Just don't be so strong that you feel you have to look after everyone else so they don't hurt. You will deny them their own healing experience from grief. Everyone has to go through their own experience, to see them in pain is hard, but they will recover. Stay close to your grandma. Don't avoid your friends and boyfriend. You didn't make yourself feel the way you do. DEATH DID THIS. Death robs us of so much. BUT. we have to face our pain ONE DAY AT A TIME. Till the hurt starts to get less.

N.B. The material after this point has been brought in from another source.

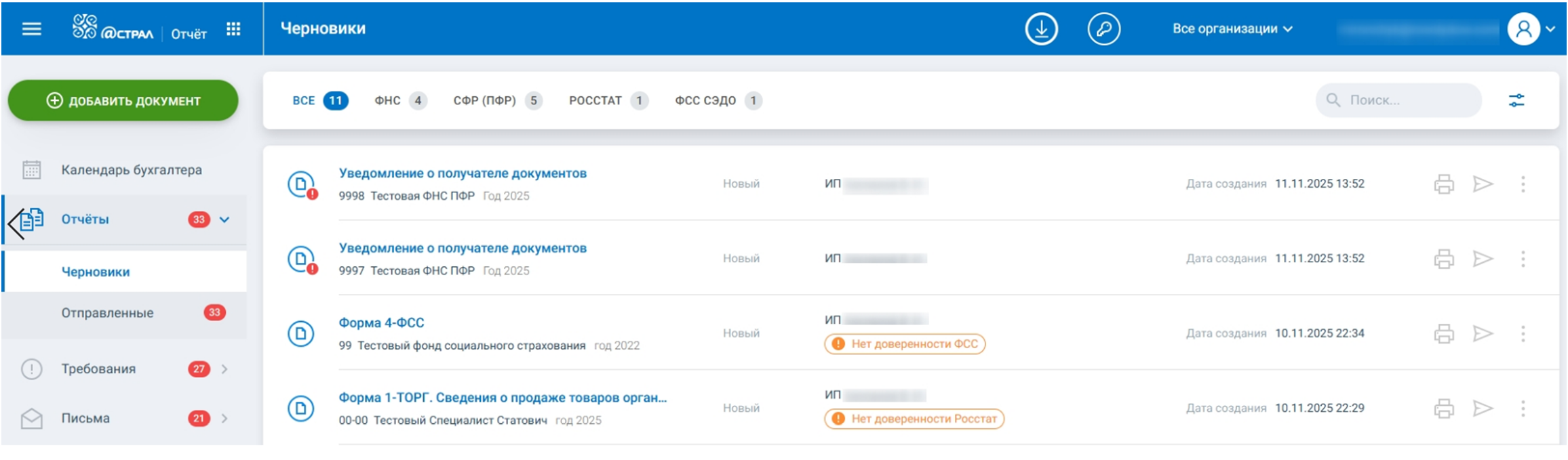Viewport: 1568px width, 460px height.
Task: Open the Все организации dropdown
Action: coord(1232,29)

Grief assaults us and makes us feel bad about ourselves because of our memories. Do something good for yourself each day and build on this. Till you start to LOVE YOURSELF. Your self esteem has taken as battering and you feel bad about yourself thinking your boyfriend should not have you and find someone else. This is negative. Don't lean into these negative feelings. Replace these thoughts with good thoughts and build yourself up each day. You feel this way because you still needed your mother's nurturing and she is not here to do it for you. Often when we have no one to build us up with confidence. WE HAVE TO DO THIS FOR OURSELVES. WE owe it to ourselves to be HAPPY AGAIN. Remember your young sister will be learning from you all the time. Give her a Happy Positive YOU. Surround yourself with beauty. It will soon show through you. You will draw people to you. They will want to be around you because you make them also feel better about themselves. I did it so I know it works. If you still struggle with your feelings then you could benefit talking to a counsellor. They are trained and skilled. You will look back and just see this as a problem that made you a better person. Live your life with happiness.